福島の原発事故から14年が経った今年になって、政府は再稼働や新増設など、原発を最大限活用する方向へと転換。原発に頼ることなく、日本のこれからのエネルギーのあり方を考え直すためにも、再エネを中心とした電気を選択することをバラカンさんは提案します。
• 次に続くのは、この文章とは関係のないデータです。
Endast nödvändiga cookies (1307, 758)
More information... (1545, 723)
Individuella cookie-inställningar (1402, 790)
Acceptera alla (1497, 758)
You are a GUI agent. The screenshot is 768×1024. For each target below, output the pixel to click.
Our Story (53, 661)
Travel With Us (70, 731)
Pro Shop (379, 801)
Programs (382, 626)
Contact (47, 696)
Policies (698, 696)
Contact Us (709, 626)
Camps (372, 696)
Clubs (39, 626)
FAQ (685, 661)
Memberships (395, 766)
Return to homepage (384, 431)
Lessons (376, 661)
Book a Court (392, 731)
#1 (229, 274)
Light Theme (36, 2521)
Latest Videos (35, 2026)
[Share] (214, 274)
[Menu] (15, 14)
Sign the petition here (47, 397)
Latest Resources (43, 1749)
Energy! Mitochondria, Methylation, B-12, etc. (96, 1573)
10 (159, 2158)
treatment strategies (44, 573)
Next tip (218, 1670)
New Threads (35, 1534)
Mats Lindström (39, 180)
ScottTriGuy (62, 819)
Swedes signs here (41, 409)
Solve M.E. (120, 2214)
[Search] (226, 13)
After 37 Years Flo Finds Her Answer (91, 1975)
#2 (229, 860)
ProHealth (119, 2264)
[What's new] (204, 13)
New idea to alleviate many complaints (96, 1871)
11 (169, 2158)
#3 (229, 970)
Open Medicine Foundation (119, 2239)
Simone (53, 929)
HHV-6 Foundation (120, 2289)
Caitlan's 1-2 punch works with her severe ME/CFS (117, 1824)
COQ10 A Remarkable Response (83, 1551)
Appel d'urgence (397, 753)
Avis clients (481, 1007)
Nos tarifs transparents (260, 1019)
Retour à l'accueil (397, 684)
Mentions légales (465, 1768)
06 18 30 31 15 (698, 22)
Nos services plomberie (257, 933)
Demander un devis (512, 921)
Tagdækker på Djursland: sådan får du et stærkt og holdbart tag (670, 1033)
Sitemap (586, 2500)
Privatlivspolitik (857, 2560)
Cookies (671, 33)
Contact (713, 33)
「スリーマイル島もチョルノービリの事故も起きて、どの国でも100%原発が安全ではないということは昔からよくわかっていました。しかし、日本ではあたかも原発が安全だと長年いわれてきたわけです。特に日本は地震が多すぎる。新潟県・柏崎刈羽原子力発電所は活断層の真上に建っているし、南海トラフの影響を受ける場所に原発がどれだけあるか。大飯原発の運転停止命令を下した裁判長のドキュメンタリー『原発をとめた裁判官』という映画を見てもわかりますが、日本の地理がいかに原発が向いていないかがよくわかる。原発がある限り、将来の安全を担保できたものじゃない。〈生活クラブでんき〉のように再エネ中心で考えていかないと」



バラカンさんが脱原発ではなく、反原発な理由とは?

バラカンさんが幼少期を過ごした60年代のイギリスでは、核兵器反対運動が活発だったそうです。74年に来日してからは、広島、長崎の原爆の問題にも関心を持ち、79年に起きたスリーマイル島原発事故後にニューヨークで開催された伝説的なコンサート「No Nukes Concert」の頃には原発の危険性を意識するようになり、以来ずっと、反原発を掲げてきました。

「僕の場合、脱原発というよりは反原発。原発は『トイレがないところにうんちを貯めるようなものだ』と例えた人がいて、最初は当たってるなと思ったんだけど、最近、考えが変わりました。うんちは有機物だし、臭いけれど肥料に使えば毒ではない。それに比べて、放射能は匂いもないし、目に見えないからわからない。日本人の一種のラッパー、ランキン・タクシーの歌に『誰にも見えない、匂いもない』という放射能の歌がありました。あれは画期的だった。89年、チェルノブイリの後につくった曲で、2011年には一部の歌詞を変えて新しくつくったものもあります。僕が原発に反対する理由は、放射能の汚染も恐ろしいですが、たとえ事故が起こらなかったとしても、核廃棄物は処理のしようがないから。これが決定的なことだと思っています。フィンランドでは核廃棄物を永久凍土に埋める最終処分施設がつくられていて、そこは地震は起きないといわれているけれど、それでも何万年持つのかは誰にもわからない。核廃棄物を処理するのに世界中のどこにも安全な場所なんてないにも関わらず、原発を使い続けることはどれだけ無責任なことか。処理に費やす莫大なエネルギーとお金を再エネに切り替えれば、そっちの方がうまくいくと思います」

 核廃棄物が無害化されるまで、およそ10万年という途方もない時間がかかるといわれています。人類の誰もその最後を見届けることができないからこそ、無責任に未来へ後回しにすることなく、今、私たちにできることを選択しなくてはいけないのではないでしょうか。


きちんと「知る」ためにメディアとどう向き合うべきか。

そのためにも、私たちは「知ること」をやめてはいけないと考えます。数々のメディアに関わり、ブロードキャスターとして、自分の言葉で発信するバラカンさんに、メディアとのつき合い方についてもお聞きしました。

「どういうメディアを選べばいいか……今の時代は本当に難しいと思います。情報過多の時代だから、一人ひとりが選ぶことが大事。僕自身、メディアの仕事をしながらも、ほとんどテレビを見なくなりました。ウェブメディアにSNS、YouTubeを始めとする動画メディア、今はAIもあるから、どれをどこまで信頼していいのか……本当に難しい。特にSNSは、僕も何度か情報を鵜呑みにしてしまい、後から違っていたこと知って。おそらく誰でも経験があると思います。今はますますインターネットの時代になっていて、多くの人が見ているプラットフォームはYouTubeなのか、TikTokなのか、世代にもよるでしょうけど、若い世代はコンピュータも、CDプレーヤーも、テレビも持たず、スマートフォンがすべてという人が多いみたいだから。そういう人たちに、どうやって意識を持ってもらうか。20歳の頃の僕もノンポリだったし、若いってそういうことなのかもしれないですけれど。でも、僕らの時代は少なくとも、公民権運動やベトナム戦争など、いろいろな問題が存在することを否応なしに知っていた。今、スーダンやミャンマーやイエメンで何が起きているか。自分の生活に直接関係なくても、間接的には関係してきます。世界で起きていることに対する好奇心をもう少し持って、自分の生活に関わることや自分の家族や、未来を生きる子どもたちに影響することに、もっと想像力を働かせる必要があるのではないでしょうか」。